[Dataset entries]
----
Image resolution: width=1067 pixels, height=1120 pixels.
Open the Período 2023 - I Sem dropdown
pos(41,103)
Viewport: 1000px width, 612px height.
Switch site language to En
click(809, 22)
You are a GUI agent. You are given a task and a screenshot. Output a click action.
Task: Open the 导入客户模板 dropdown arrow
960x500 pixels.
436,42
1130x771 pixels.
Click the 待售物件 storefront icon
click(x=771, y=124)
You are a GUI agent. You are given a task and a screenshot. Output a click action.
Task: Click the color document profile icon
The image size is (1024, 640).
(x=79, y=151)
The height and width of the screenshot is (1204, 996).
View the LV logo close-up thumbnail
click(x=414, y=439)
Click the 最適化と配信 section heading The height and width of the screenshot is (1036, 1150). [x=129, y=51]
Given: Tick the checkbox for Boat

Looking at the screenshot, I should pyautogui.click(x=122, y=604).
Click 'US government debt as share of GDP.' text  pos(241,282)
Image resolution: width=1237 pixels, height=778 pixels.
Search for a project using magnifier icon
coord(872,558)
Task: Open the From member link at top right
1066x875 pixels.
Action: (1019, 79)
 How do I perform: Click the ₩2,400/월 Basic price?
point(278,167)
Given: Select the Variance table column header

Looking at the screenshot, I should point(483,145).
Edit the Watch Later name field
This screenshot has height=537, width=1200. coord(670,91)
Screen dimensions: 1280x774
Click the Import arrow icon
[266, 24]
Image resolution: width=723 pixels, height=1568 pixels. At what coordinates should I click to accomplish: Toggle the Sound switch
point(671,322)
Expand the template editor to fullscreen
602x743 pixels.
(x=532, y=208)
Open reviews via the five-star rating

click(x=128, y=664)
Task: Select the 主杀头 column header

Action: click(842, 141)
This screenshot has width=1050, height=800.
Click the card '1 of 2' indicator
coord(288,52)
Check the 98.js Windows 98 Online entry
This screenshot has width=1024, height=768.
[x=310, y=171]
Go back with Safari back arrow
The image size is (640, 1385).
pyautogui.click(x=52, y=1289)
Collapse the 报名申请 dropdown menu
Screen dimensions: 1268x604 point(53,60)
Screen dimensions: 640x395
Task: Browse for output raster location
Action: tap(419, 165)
----
Task goal: For each record above, output it exactly as written.

Exercise result:
Image resolution: width=1067 pixels, height=1120 pixels.
Open the Período 2023 - I Sem dropdown
pos(41,103)
Viewport: 1000px width, 612px height.
Switch site language to En
click(809, 22)
You are a GUI agent. You are given a task and a screenshot. Output a click action.
Task: Open the 导入客户模板 dropdown arrow
960x500 pixels.
436,42
1130x771 pixels.
Click the 待售物件 storefront icon
click(x=771, y=124)
You are a GUI agent. You are given a task and a screenshot. Output a click action.
Task: Click the color document profile icon
The image size is (1024, 640).
(x=79, y=151)
The height and width of the screenshot is (1204, 996).
View the LV logo close-up thumbnail
click(x=414, y=439)
Click the 最適化と配信 section heading The height and width of the screenshot is (1036, 1150). [x=129, y=51]
Given: Tick the checkbox for Boat

Looking at the screenshot, I should pyautogui.click(x=122, y=604).
Click 'US government debt as share of GDP.' text  pos(241,282)
Image resolution: width=1237 pixels, height=778 pixels.
Search for a project using magnifier icon
coord(872,558)
Task: Open the From member link at top right
1066x875 pixels.
Action: (1019, 79)
 How do I perform: Click the ₩2,400/월 Basic price?
point(278,167)
Given: Select the Variance table column header

Looking at the screenshot, I should point(483,145).
Edit the Watch Later name field
This screenshot has height=537, width=1200. coord(670,91)
Screen dimensions: 1280x774
Click the Import arrow icon
[266, 24]
Image resolution: width=723 pixels, height=1568 pixels. At what coordinates should I click to accomplish: Toggle the Sound switch
point(671,322)
Expand the template editor to fullscreen
602x743 pixels.
(x=532, y=208)
Open reviews via the five-star rating

click(x=128, y=664)
Task: Select the 主杀头 column header

Action: click(842, 141)
This screenshot has width=1050, height=800.
Click the card '1 of 2' indicator
coord(288,52)
Check the 98.js Windows 98 Online entry
This screenshot has width=1024, height=768.
[x=310, y=171]
Go back with Safari back arrow
The image size is (640, 1385).
pyautogui.click(x=52, y=1289)
Collapse the 报名申请 dropdown menu
Screen dimensions: 1268x604 point(53,60)
Screen dimensions: 640x395
Task: Browse for output raster location
Action: tap(419, 165)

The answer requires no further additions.